=== Your assignment ===
Your response should be every line of the data, written out exactly.
** Opening Listed entries block **
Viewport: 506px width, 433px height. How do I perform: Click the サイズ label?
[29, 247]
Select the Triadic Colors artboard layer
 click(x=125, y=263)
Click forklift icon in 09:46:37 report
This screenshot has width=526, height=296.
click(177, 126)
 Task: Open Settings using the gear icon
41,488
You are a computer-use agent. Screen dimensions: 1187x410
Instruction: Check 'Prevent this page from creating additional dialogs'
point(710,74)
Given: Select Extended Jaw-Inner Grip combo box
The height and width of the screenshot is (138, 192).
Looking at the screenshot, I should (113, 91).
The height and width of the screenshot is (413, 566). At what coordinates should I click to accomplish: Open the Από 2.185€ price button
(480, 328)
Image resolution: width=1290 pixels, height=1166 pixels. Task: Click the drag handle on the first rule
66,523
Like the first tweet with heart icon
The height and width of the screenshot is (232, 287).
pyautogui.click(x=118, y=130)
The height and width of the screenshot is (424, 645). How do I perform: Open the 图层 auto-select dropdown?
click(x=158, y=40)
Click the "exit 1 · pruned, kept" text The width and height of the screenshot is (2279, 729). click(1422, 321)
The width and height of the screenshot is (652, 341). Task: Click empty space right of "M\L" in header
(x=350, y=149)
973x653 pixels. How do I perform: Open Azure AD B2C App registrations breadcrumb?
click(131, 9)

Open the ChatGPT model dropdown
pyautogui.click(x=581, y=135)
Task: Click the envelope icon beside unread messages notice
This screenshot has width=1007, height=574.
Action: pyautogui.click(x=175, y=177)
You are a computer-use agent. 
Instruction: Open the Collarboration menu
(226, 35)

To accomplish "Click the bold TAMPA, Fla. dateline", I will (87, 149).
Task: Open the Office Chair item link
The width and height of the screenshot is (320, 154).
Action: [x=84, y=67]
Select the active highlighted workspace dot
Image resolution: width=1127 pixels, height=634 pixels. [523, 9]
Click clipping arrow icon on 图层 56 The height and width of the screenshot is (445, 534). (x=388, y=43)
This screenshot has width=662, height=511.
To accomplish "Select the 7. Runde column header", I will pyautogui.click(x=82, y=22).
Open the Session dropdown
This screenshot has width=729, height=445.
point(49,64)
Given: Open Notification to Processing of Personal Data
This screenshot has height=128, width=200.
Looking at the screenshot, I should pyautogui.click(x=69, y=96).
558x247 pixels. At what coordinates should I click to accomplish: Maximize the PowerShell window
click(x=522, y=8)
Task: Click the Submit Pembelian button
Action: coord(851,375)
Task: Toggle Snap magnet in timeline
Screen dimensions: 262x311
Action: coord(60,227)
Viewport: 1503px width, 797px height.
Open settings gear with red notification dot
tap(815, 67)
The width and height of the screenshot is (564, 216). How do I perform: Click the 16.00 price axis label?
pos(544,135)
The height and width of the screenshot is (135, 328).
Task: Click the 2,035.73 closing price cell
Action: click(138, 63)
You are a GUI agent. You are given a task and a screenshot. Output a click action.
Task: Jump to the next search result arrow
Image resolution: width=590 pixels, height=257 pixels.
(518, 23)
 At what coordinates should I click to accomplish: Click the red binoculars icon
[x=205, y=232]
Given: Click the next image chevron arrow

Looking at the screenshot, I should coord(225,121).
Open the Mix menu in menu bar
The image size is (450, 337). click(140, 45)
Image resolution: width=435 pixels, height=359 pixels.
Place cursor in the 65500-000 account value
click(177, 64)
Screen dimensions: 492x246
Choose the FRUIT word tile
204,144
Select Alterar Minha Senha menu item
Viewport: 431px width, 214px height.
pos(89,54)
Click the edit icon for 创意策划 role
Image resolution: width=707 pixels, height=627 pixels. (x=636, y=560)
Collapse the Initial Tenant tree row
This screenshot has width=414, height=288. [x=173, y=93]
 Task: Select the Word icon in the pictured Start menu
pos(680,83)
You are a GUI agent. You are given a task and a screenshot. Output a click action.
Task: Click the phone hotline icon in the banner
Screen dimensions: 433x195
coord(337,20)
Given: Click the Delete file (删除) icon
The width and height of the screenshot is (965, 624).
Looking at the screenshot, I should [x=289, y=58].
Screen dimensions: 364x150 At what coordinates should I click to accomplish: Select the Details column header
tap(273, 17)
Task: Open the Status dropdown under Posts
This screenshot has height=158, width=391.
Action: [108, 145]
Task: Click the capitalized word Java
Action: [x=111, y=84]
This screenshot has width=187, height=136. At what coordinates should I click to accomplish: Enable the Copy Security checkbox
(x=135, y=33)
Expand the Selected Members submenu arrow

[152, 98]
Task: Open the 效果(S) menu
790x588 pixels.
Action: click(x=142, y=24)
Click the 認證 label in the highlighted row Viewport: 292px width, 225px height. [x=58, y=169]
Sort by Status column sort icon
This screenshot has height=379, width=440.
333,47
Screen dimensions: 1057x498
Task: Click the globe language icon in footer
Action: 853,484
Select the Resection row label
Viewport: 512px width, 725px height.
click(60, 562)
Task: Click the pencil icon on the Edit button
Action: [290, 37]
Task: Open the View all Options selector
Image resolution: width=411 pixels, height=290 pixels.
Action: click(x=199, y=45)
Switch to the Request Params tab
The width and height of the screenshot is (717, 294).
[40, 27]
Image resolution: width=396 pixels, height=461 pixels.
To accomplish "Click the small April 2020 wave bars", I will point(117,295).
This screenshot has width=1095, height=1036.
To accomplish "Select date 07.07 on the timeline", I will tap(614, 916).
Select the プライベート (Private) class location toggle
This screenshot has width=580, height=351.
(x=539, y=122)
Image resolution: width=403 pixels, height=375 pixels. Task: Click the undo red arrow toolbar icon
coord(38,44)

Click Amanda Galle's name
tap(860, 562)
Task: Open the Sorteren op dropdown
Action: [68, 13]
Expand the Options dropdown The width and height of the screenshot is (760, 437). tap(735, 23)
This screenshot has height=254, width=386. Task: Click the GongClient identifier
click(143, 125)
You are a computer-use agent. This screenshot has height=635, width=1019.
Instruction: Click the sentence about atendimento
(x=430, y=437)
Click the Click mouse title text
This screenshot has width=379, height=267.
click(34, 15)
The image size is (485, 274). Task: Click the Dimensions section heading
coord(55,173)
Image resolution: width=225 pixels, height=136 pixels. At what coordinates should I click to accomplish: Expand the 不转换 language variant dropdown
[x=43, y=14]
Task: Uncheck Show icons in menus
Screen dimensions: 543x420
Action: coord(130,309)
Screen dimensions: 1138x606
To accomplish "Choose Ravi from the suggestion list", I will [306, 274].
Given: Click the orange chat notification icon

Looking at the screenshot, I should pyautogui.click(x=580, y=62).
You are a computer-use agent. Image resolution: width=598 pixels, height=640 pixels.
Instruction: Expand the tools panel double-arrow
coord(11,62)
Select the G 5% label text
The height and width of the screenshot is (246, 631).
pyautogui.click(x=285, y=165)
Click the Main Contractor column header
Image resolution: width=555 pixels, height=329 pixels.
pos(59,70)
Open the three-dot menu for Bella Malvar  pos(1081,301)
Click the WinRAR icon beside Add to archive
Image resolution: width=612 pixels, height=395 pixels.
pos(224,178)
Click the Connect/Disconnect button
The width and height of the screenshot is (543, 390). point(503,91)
** Closing Listed entries block **
=== Written response ===
Viewport: 506px width, 433px height. How do I perform: Click the サイズ label?
[29, 247]
Select the Triadic Colors artboard layer
 click(x=125, y=263)
Click forklift icon in 09:46:37 report
This screenshot has width=526, height=296.
click(177, 126)
 Task: Open Settings using the gear icon
41,488
You are a computer-use agent. Screen dimensions: 1187x410
Instruction: Check 'Prevent this page from creating additional dialogs'
point(710,74)
Given: Select Extended Jaw-Inner Grip combo box
The height and width of the screenshot is (138, 192).
Looking at the screenshot, I should (113, 91).
The height and width of the screenshot is (413, 566). At what coordinates should I click to accomplish: Open the Από 2.185€ price button
(480, 328)
Image resolution: width=1290 pixels, height=1166 pixels. Task: Click the drag handle on the first rule
66,523
Like the first tweet with heart icon
The height and width of the screenshot is (232, 287).
pyautogui.click(x=118, y=130)
The height and width of the screenshot is (424, 645). How do I perform: Open the 图层 auto-select dropdown?
click(x=158, y=40)
Click the "exit 1 · pruned, kept" text The width and height of the screenshot is (2279, 729). click(1422, 321)
The width and height of the screenshot is (652, 341). Task: Click empty space right of "M\L" in header
(x=350, y=149)
973x653 pixels. How do I perform: Open Azure AD B2C App registrations breadcrumb?
click(131, 9)

Open the ChatGPT model dropdown
pyautogui.click(x=581, y=135)
Task: Click the envelope icon beside unread messages notice
This screenshot has width=1007, height=574.
Action: pyautogui.click(x=175, y=177)
You are a computer-use agent. 
Instruction: Open the Collarboration menu
(226, 35)

To accomplish "Click the bold TAMPA, Fla. dateline", I will (87, 149).
Task: Open the Office Chair item link
The width and height of the screenshot is (320, 154).
Action: [x=84, y=67]
Select the active highlighted workspace dot
Image resolution: width=1127 pixels, height=634 pixels. [523, 9]
Click clipping arrow icon on 图层 56 The height and width of the screenshot is (445, 534). (x=388, y=43)
This screenshot has width=662, height=511.
To accomplish "Select the 7. Runde column header", I will pyautogui.click(x=82, y=22).
Open the Session dropdown
This screenshot has width=729, height=445.
point(49,64)
Given: Open Notification to Processing of Personal Data
This screenshot has height=128, width=200.
Looking at the screenshot, I should pyautogui.click(x=69, y=96).
558x247 pixels. At what coordinates should I click to accomplish: Maximize the PowerShell window
click(x=522, y=8)
Task: Click the Submit Pembelian button
Action: coord(851,375)
Task: Toggle Snap magnet in timeline
Screen dimensions: 262x311
Action: coord(60,227)
Viewport: 1503px width, 797px height.
Open settings gear with red notification dot
tap(815, 67)
The width and height of the screenshot is (564, 216). How do I perform: Click the 16.00 price axis label?
pos(544,135)
The height and width of the screenshot is (135, 328).
Task: Click the 2,035.73 closing price cell
Action: click(138, 63)
You are a GUI agent. You are given a task and a screenshot. Output a click action.
Task: Jump to the next search result arrow
Image resolution: width=590 pixels, height=257 pixels.
(518, 23)
 At what coordinates should I click to accomplish: Click the red binoculars icon
[x=205, y=232]
Given: Click the next image chevron arrow

Looking at the screenshot, I should coord(225,121).
Open the Mix menu in menu bar
The image size is (450, 337). click(140, 45)
Image resolution: width=435 pixels, height=359 pixels.
Place cursor in the 65500-000 account value
click(177, 64)
Screen dimensions: 492x246
Choose the FRUIT word tile
204,144
Select Alterar Minha Senha menu item
Viewport: 431px width, 214px height.
pos(89,54)
Click the edit icon for 创意策划 role
Image resolution: width=707 pixels, height=627 pixels. (x=636, y=560)
Collapse the Initial Tenant tree row
This screenshot has width=414, height=288. [x=173, y=93]
 Task: Select the Word icon in the pictured Start menu
pos(680,83)
You are a GUI agent. You are given a task and a screenshot. Output a click action.
Task: Click the phone hotline icon in the banner
Screen dimensions: 433x195
coord(337,20)
Given: Click the Delete file (删除) icon
The width and height of the screenshot is (965, 624).
Looking at the screenshot, I should [x=289, y=58].
Screen dimensions: 364x150 At what coordinates should I click to accomplish: Select the Details column header
tap(273, 17)
Task: Open the Status dropdown under Posts
This screenshot has height=158, width=391.
Action: [108, 145]
Task: Click the capitalized word Java
Action: [x=111, y=84]
This screenshot has width=187, height=136. At what coordinates should I click to accomplish: Enable the Copy Security checkbox
(x=135, y=33)
Expand the Selected Members submenu arrow

[152, 98]
Task: Open the 效果(S) menu
790x588 pixels.
Action: click(x=142, y=24)
Click the 認證 label in the highlighted row Viewport: 292px width, 225px height. [x=58, y=169]
Sort by Status column sort icon
This screenshot has height=379, width=440.
333,47
Screen dimensions: 1057x498
Task: Click the globe language icon in footer
Action: 853,484
Select the Resection row label
Viewport: 512px width, 725px height.
click(60, 562)
Task: Click the pencil icon on the Edit button
Action: [290, 37]
Task: Open the View all Options selector
Image resolution: width=411 pixels, height=290 pixels.
Action: click(x=199, y=45)
Switch to the Request Params tab
The width and height of the screenshot is (717, 294).
[40, 27]
Image resolution: width=396 pixels, height=461 pixels.
To accomplish "Click the small April 2020 wave bars", I will point(117,295).
This screenshot has width=1095, height=1036.
To accomplish "Select date 07.07 on the timeline", I will tap(614, 916).
Select the プライベート (Private) class location toggle
This screenshot has width=580, height=351.
(x=539, y=122)
Image resolution: width=403 pixels, height=375 pixels. Task: Click the undo red arrow toolbar icon
coord(38,44)

Click Amanda Galle's name
tap(860, 562)
Task: Open the Sorteren op dropdown
Action: [68, 13]
Expand the Options dropdown The width and height of the screenshot is (760, 437). tap(735, 23)
This screenshot has height=254, width=386. Task: Click the GongClient identifier
click(143, 125)
You are a computer-use agent. This screenshot has height=635, width=1019.
Instruction: Click the sentence about atendimento
(x=430, y=437)
Click the Click mouse title text
This screenshot has width=379, height=267.
click(34, 15)
The image size is (485, 274). Task: Click the Dimensions section heading
coord(55,173)
Image resolution: width=225 pixels, height=136 pixels. At what coordinates should I click to accomplish: Expand the 不转换 language variant dropdown
[x=43, y=14]
Task: Uncheck Show icons in menus
Screen dimensions: 543x420
Action: coord(130,309)
Screen dimensions: 1138x606
To accomplish "Choose Ravi from the suggestion list", I will [306, 274].
Given: Click the orange chat notification icon

Looking at the screenshot, I should pyautogui.click(x=580, y=62).
You are a computer-use agent. Image resolution: width=598 pixels, height=640 pixels.
Instruction: Expand the tools panel double-arrow
coord(11,62)
Select the G 5% label text
The height and width of the screenshot is (246, 631).
pyautogui.click(x=285, y=165)
Click the Main Contractor column header
Image resolution: width=555 pixels, height=329 pixels.
pos(59,70)
Open the three-dot menu for Bella Malvar  pos(1081,301)
Click the WinRAR icon beside Add to archive
Image resolution: width=612 pixels, height=395 pixels.
pos(224,178)
Click the Connect/Disconnect button
The width and height of the screenshot is (543, 390). point(503,91)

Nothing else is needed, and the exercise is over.